▶ **Document excerpt**
And so the job of modern-day central bankers – Bernanke, King, Draghi and their global counterparts – is to decide how to control a beneficial chain reaction without it getting out of hand. In many ways they are like their Wild, Wild West counterparts, trying to convince skeptical depositors that the gold will always be there. Yet, since 1971, when Nixon cratered Bretton Woods, there has been no explicit or even implicit gold backing. The U.S. and therefore the world’s finance-based economies have been backed by an increasing amount of IOUs, which are simply paper promises to create more paper when there is an old-fashioned 20th century run on the banks, or incredibly enough – even when there is not. Lacking a disciplined parental example, the banks, investment banks, money managers and hedge funds piled paper on top of paper as well, creating derivatives and seemingly endless chains of repos and rehypothecation of repos to amass a total amount of credit that literally cannot be counted. Estimates suggest global credit in the financial sector exceeds $200 trillion, with developed economies’ central banks holding only $15 trillion in reserves or figurative “gold dust.” If so, then the global banking system is levered at least thirteen times. These numbers don’t even count the amount of side bets or credit default swaps, which can’t be used as burger payments, but which total $700–$800 trillion alone. Wimpy has financed so many Whoppers that Tuesday can never come. Judgment day must always be around the corner or after the next weekend. Wimpy cannot pay the tab, except with more and more credit creation, as Euroland countries are discovering first hand.

Yet how much credit is too much credit and how is a dedicated central banker to know? Part of the problem is in clearly defining what does or doesn’t fit the definition. There are the families of M’s – M1, M2 and the disbanded M3 in the U.S. – the former two of which the Fed now loosely uses to monitor a growth rate so as not to bring credit creation to a boil. 21st century privateers, however, proved there can be no accurate gauge of credit growth as long as banks and the shadow banks can create their own money at will. CDOs, CLOs and securitized lending that managed to skirt regulatory standards for bank loans by applying 1%, 2% and 5% “haircuts” to securitized assets made a mockery of sound banking and ultimately created great risk for central bankers and their ability to temper the excess of credit creation. In 2008, central bankers never really knew how much debt was out there, and to be honest, they don’t know now.

▶ **Collected data**
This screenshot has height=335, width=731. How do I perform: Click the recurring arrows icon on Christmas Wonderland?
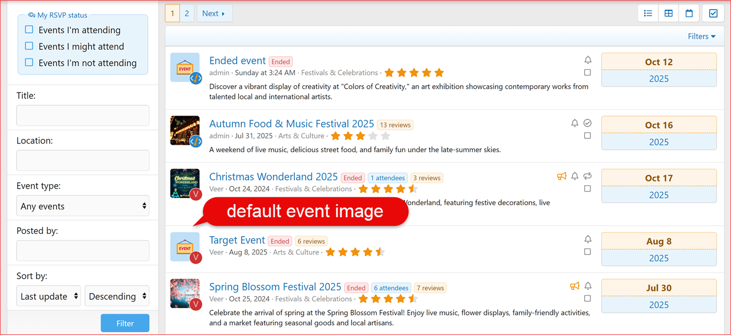click(588, 176)
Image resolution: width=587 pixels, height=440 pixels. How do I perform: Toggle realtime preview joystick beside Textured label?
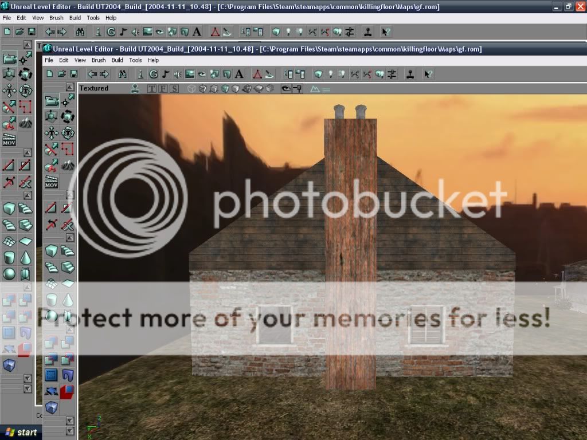[x=135, y=88]
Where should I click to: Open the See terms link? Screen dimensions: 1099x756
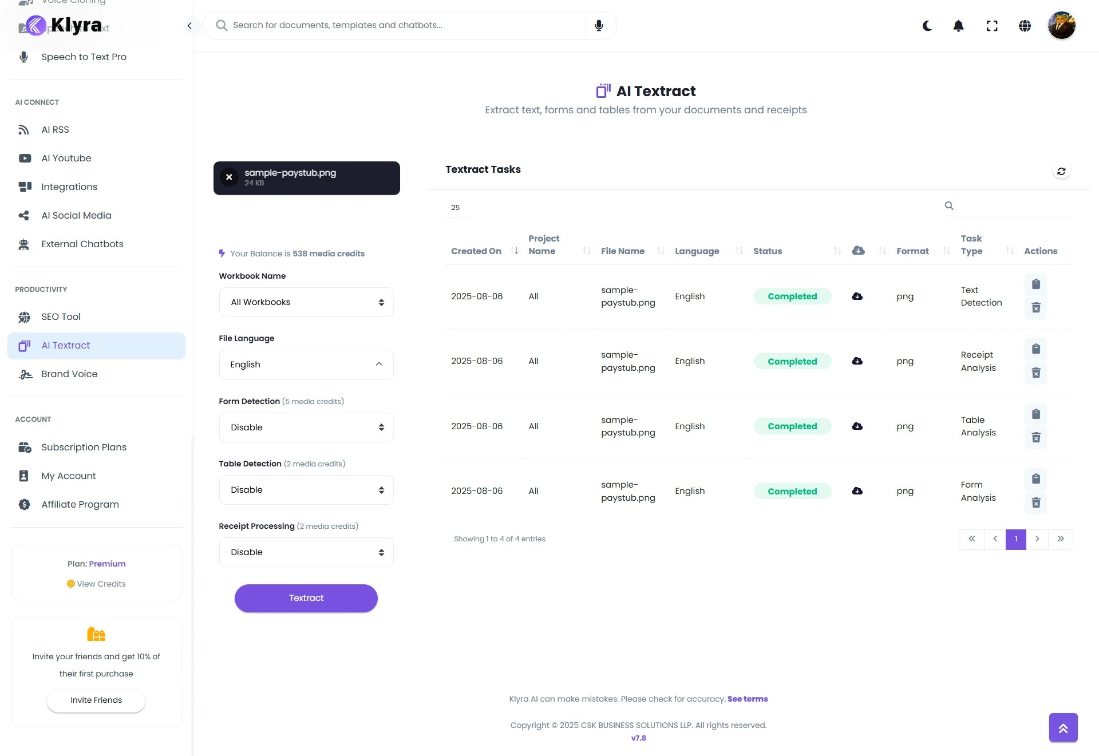(x=748, y=699)
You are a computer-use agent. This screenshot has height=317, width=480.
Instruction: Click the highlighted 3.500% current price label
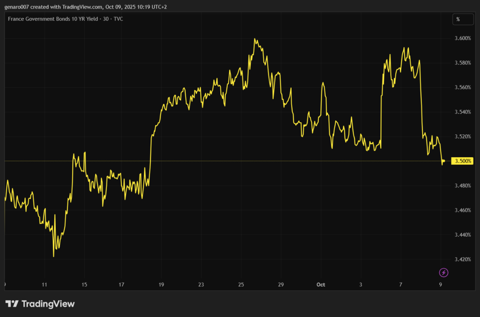point(462,161)
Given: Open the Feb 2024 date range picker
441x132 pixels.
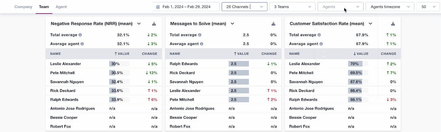Looking at the screenshot, I should [186, 7].
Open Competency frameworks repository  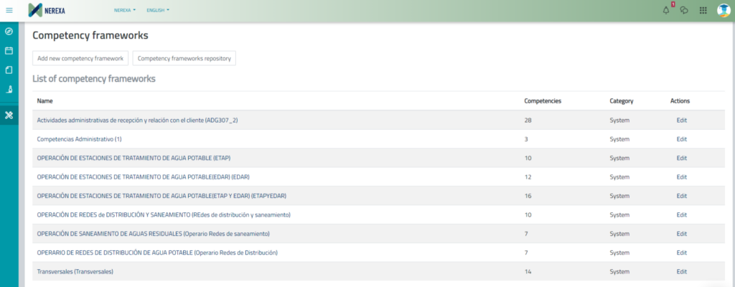pos(184,58)
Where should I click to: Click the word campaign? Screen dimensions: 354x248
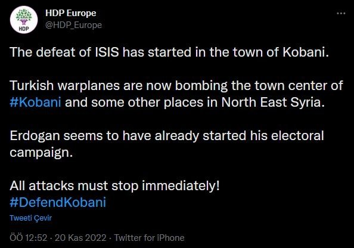(x=41, y=153)
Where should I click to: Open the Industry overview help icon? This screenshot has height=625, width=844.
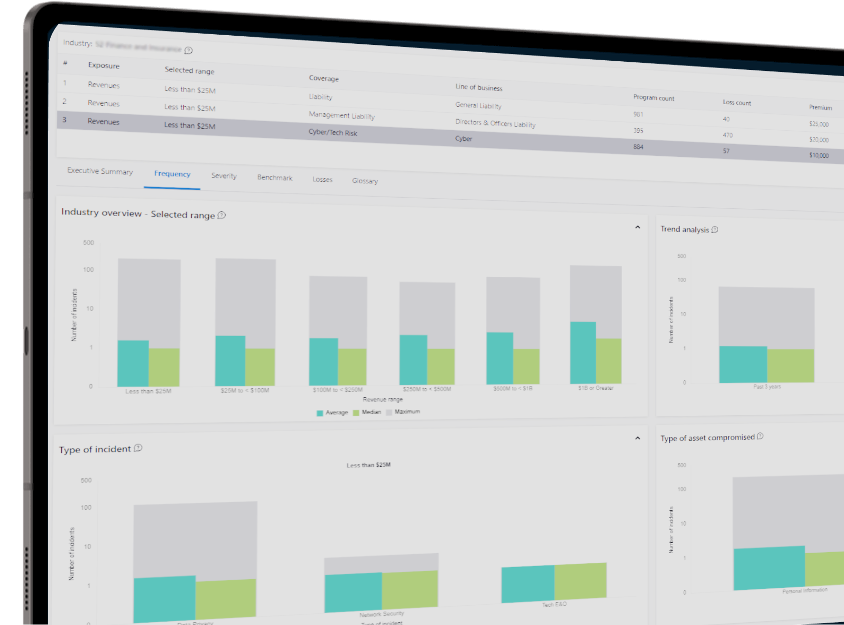point(221,215)
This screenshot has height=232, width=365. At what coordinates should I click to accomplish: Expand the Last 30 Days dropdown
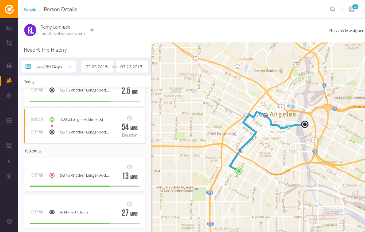[49, 67]
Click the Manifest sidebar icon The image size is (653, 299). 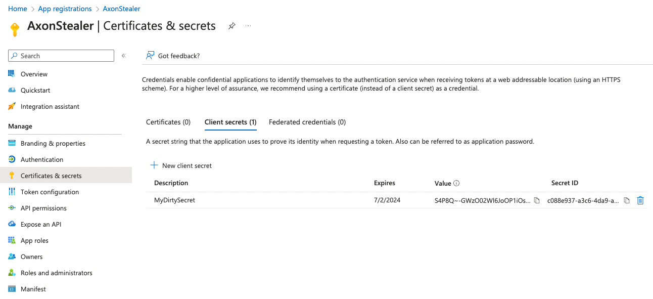click(x=11, y=289)
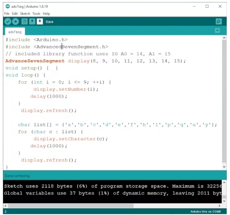Click the editor scroll-down arrow
Screen dimensions: 230x215
point(224,167)
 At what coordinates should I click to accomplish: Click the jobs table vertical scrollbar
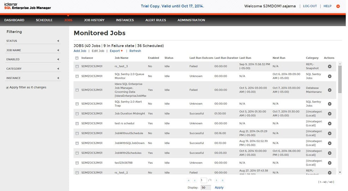(340, 79)
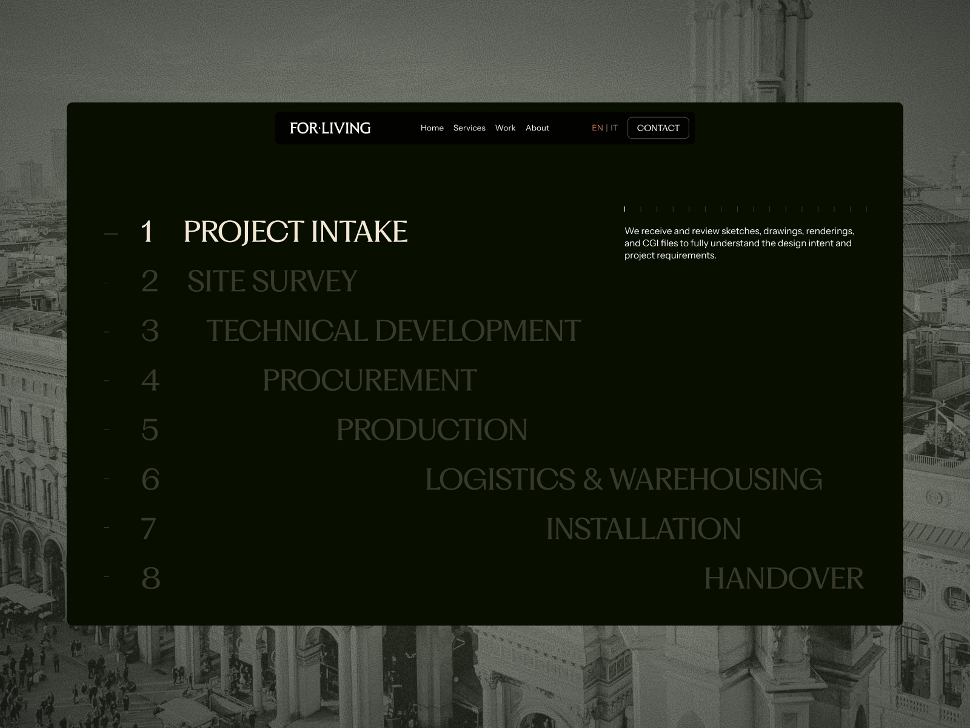This screenshot has height=728, width=970.
Task: Select the Installation step
Action: (x=643, y=530)
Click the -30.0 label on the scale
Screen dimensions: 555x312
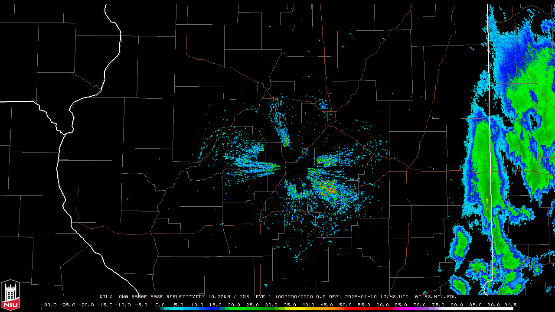point(49,305)
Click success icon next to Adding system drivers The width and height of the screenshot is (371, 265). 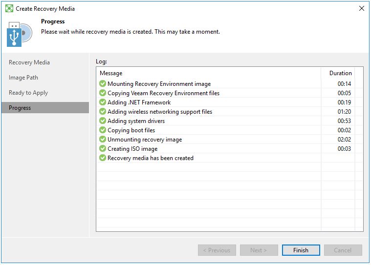click(x=103, y=121)
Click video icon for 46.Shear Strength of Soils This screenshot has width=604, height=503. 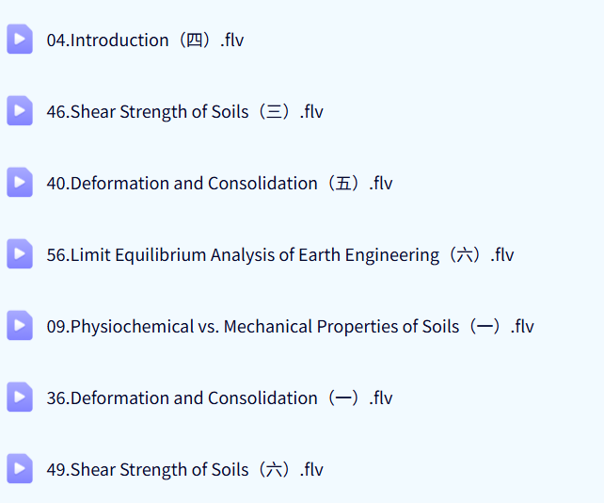pyautogui.click(x=20, y=111)
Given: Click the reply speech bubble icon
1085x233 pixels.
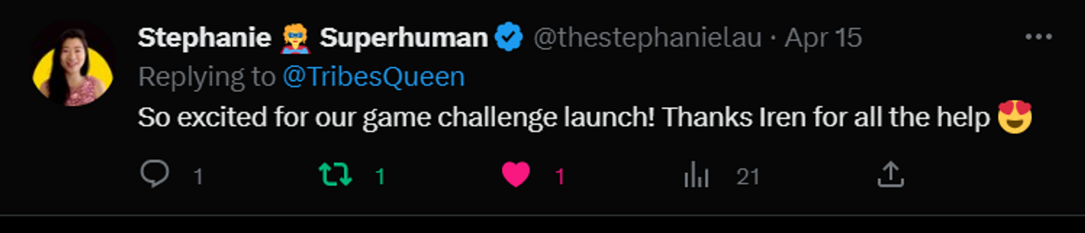Looking at the screenshot, I should (x=155, y=174).
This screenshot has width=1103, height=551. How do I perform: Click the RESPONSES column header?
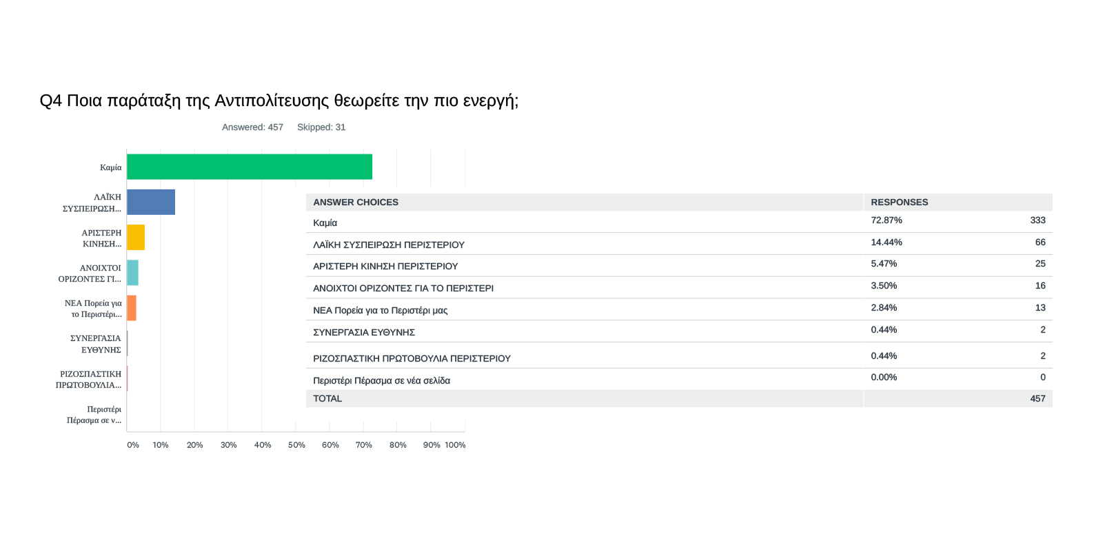click(899, 202)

▶ **Short exercise A**
Answer these from the passage on central banks and credit:
(i) In what year did Nixon crater Bretton Woods?
(ii) How much do developed economies' central banks hold in reserves?
(iii) Which of the U.S. money measures has been disbanded?
▶ **Short exercise B**
Carry on the passage about central banks and credit, picking up right after its last sentence.

▶ **Final answer A**
(i) 1971
(ii) $15 trillion
(iii) M3

▶ **Final answer B**
Austrian school economists might say “no matter, forget the counting – all a central banker has to do is observe the interest rate, the price of credit, to know whether things have gotten out of hand.” And they may have had a point – even after 1971 and up to the mid-1990s, but then economies and the credit that was driving them morphed into a universe that the conservative Austrians would not have recognized. With the dotcoms, the subprimes and now the reflexive delevering of our financial system, it is practically impossible to know what interest rate is applicable. With the QEs and LTROs reducing real yields far below absolute zero, a central banker must wander aimlessly in policy space, wondering how much credit to create, how many Treasuries to buy, and how firm a twist to give the yield curve in order to allow Wimpy the chance for another burger and a side order of fries.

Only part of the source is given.